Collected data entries
▬▬▬

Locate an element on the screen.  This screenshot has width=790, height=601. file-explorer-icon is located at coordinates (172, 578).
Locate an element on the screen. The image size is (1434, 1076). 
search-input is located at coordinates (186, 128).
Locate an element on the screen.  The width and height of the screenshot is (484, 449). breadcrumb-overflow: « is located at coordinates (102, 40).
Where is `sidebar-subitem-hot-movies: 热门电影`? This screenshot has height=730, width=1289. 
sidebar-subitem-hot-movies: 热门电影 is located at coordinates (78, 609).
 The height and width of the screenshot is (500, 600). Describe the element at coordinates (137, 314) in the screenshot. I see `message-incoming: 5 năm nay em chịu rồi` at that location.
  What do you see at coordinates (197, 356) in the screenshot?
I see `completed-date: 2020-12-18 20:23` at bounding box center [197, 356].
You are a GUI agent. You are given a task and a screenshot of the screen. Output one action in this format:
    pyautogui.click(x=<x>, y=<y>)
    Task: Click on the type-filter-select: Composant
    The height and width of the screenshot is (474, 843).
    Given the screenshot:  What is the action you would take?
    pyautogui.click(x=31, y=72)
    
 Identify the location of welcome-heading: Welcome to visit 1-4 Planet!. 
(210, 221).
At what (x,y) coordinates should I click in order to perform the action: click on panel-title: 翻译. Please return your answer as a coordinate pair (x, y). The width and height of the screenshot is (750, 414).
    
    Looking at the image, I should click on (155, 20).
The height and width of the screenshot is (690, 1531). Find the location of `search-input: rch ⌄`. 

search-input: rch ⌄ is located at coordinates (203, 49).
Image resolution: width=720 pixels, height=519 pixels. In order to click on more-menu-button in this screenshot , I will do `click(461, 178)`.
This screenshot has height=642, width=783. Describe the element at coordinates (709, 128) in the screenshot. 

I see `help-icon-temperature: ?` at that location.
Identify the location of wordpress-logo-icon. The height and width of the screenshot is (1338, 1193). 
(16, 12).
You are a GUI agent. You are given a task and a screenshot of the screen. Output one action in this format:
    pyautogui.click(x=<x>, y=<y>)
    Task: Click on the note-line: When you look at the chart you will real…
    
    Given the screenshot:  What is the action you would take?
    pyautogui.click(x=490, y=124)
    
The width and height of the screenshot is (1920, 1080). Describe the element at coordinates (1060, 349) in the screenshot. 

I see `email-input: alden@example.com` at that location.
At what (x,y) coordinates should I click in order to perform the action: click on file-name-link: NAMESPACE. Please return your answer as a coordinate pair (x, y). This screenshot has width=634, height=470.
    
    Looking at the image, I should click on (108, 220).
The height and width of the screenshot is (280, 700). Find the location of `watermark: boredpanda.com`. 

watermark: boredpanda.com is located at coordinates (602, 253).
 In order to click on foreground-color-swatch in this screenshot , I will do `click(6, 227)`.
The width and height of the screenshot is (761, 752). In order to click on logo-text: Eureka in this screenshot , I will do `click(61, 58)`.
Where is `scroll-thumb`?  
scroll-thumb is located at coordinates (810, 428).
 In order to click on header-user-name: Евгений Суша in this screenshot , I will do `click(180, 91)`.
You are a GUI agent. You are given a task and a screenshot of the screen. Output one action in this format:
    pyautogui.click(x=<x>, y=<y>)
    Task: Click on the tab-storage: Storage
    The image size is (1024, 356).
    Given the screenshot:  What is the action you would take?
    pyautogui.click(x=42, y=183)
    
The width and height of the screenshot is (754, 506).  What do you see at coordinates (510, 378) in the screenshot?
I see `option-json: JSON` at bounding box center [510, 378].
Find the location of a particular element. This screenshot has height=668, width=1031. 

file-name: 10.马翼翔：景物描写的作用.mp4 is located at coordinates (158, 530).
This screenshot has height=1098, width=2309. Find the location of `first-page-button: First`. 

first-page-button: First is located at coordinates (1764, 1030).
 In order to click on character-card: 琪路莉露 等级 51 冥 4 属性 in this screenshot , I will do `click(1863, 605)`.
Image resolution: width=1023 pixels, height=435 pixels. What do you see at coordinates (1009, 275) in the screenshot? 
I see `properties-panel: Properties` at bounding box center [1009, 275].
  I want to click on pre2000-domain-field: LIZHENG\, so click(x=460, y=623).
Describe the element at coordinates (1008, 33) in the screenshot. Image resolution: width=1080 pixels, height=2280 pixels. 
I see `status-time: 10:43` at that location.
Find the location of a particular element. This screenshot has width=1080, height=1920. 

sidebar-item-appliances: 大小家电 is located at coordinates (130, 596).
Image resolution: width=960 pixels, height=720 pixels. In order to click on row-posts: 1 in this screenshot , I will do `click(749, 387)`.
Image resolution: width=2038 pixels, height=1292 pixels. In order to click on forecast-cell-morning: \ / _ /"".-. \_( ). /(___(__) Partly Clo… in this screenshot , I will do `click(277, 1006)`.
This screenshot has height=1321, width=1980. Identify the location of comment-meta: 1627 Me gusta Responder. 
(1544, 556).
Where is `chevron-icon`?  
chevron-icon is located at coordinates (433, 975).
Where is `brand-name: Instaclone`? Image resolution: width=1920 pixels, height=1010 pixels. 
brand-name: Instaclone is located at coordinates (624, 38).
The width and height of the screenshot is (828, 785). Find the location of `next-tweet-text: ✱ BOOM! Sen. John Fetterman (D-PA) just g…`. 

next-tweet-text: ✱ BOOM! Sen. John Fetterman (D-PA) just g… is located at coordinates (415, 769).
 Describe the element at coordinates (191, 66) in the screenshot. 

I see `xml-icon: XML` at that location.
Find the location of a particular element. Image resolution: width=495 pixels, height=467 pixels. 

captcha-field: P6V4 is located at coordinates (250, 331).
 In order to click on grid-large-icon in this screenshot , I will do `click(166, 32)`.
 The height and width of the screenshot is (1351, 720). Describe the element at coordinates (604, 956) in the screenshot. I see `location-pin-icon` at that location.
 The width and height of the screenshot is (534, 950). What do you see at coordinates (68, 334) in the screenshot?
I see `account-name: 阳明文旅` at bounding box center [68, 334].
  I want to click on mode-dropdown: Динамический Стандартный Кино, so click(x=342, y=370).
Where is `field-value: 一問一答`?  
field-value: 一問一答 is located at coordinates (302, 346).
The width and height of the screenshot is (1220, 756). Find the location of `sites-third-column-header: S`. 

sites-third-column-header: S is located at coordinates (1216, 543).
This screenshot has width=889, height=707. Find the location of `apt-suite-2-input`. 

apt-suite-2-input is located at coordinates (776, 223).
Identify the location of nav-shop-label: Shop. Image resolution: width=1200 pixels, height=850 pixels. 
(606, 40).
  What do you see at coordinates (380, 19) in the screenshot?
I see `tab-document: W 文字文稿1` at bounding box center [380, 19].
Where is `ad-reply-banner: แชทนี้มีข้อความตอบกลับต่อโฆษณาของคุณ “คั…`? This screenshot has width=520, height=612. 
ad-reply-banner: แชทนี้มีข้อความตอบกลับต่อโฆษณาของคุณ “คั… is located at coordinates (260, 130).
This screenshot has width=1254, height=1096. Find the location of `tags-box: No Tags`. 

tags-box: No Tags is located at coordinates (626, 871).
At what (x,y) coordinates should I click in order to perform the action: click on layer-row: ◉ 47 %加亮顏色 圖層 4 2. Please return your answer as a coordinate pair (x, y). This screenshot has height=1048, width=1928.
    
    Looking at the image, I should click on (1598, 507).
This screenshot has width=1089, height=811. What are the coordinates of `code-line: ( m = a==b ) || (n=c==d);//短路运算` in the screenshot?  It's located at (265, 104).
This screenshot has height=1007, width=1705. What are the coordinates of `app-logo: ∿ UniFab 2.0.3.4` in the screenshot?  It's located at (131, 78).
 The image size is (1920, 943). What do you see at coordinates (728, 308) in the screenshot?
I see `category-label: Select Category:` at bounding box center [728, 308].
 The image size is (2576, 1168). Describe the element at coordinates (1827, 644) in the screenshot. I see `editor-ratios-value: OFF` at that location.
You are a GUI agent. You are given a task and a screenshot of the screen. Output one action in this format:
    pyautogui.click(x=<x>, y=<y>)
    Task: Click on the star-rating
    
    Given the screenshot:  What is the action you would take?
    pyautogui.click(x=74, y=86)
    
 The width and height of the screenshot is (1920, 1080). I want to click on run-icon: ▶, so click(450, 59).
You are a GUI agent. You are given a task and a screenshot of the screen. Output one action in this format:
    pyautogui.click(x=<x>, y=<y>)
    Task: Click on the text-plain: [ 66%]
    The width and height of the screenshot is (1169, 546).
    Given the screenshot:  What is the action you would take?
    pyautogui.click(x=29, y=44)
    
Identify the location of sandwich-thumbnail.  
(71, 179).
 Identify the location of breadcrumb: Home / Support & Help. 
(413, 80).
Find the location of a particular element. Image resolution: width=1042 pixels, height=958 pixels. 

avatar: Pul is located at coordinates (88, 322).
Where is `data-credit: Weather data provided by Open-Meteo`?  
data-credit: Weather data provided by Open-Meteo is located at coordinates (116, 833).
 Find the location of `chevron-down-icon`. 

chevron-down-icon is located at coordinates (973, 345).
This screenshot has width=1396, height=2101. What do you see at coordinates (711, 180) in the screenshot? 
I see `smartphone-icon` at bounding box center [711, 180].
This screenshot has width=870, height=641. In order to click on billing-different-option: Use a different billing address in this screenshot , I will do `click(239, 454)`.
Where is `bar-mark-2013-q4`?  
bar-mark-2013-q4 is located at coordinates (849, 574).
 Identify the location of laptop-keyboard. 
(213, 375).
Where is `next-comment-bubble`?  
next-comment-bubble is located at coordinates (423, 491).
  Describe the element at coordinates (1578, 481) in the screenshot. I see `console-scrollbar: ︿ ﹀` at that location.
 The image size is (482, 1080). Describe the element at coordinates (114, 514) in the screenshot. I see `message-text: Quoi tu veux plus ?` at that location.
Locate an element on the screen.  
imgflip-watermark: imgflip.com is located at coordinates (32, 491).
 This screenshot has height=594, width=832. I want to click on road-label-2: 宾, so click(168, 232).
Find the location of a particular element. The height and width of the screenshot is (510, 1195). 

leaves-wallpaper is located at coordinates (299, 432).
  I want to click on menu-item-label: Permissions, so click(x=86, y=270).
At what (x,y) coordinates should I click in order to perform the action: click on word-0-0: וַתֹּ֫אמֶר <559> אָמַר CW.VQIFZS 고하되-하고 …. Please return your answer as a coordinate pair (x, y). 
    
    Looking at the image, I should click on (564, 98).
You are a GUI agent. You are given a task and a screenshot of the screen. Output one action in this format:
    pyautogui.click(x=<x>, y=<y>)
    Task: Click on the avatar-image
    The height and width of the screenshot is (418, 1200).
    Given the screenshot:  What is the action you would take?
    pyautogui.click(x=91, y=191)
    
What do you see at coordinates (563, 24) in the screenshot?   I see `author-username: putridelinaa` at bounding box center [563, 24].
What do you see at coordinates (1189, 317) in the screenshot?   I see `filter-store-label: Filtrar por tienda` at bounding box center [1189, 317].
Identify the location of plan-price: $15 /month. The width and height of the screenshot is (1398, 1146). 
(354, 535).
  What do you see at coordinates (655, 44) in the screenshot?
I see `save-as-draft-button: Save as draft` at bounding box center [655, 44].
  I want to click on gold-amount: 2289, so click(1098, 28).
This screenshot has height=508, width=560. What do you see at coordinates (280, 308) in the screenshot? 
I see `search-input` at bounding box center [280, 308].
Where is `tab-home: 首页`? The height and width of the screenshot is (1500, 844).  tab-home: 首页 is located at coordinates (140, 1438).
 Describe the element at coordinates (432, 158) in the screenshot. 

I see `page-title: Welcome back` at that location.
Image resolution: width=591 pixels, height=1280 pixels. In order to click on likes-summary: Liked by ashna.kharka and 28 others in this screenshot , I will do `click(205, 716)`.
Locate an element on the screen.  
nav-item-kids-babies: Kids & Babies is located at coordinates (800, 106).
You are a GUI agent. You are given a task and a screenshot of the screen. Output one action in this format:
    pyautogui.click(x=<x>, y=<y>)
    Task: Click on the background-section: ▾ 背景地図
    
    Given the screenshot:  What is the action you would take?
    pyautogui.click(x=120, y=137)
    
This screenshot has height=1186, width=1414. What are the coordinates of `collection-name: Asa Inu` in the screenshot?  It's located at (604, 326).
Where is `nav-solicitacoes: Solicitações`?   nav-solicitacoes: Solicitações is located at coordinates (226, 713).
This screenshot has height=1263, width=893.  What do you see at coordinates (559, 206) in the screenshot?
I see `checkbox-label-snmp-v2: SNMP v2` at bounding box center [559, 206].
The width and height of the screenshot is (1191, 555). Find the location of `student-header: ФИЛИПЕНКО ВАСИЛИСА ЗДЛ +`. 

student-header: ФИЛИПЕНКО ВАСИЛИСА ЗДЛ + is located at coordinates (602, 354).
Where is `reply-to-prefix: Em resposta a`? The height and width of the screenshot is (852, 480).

▬▬▬

Give everything from the start of the data down to the line containing "pyautogui.click(x=31, y=72)", inclusive, as a numbered list with blank lines omitted.

1. Locate an element on the screen.  This screenshot has width=790, height=601. file-explorer-icon is located at coordinates (172, 578).
2. Locate an element on the screen. The image size is (1434, 1076). 
3. search-input is located at coordinates (186, 128).
4. Locate an element on the screen.  The width and height of the screenshot is (484, 449). breadcrumb-overflow: « is located at coordinates (102, 40).
5. Where is `sidebar-subitem-hot-movies: 热门电影`? This screenshot has height=730, width=1289. 
6. sidebar-subitem-hot-movies: 热门电影 is located at coordinates (78, 609).
7.  The height and width of the screenshot is (500, 600). Describe the element at coordinates (137, 314) in the screenshot. I see `message-incoming: 5 năm nay em chịu rồi` at that location.
8.   What do you see at coordinates (197, 356) in the screenshot?
9. I see `completed-date: 2020-12-18 20:23` at bounding box center [197, 356].
10. You are a GUI agent. You are given a task and a screenshot of the screen. Output one action in this format:
11.     pyautogui.click(x=<x>, y=<y>)
12.     Task: Click on the type-filter-select: Composant
13.     The height and width of the screenshot is (474, 843).
14.     Given the screenshot:  What is the action you would take?
15.     pyautogui.click(x=31, y=72)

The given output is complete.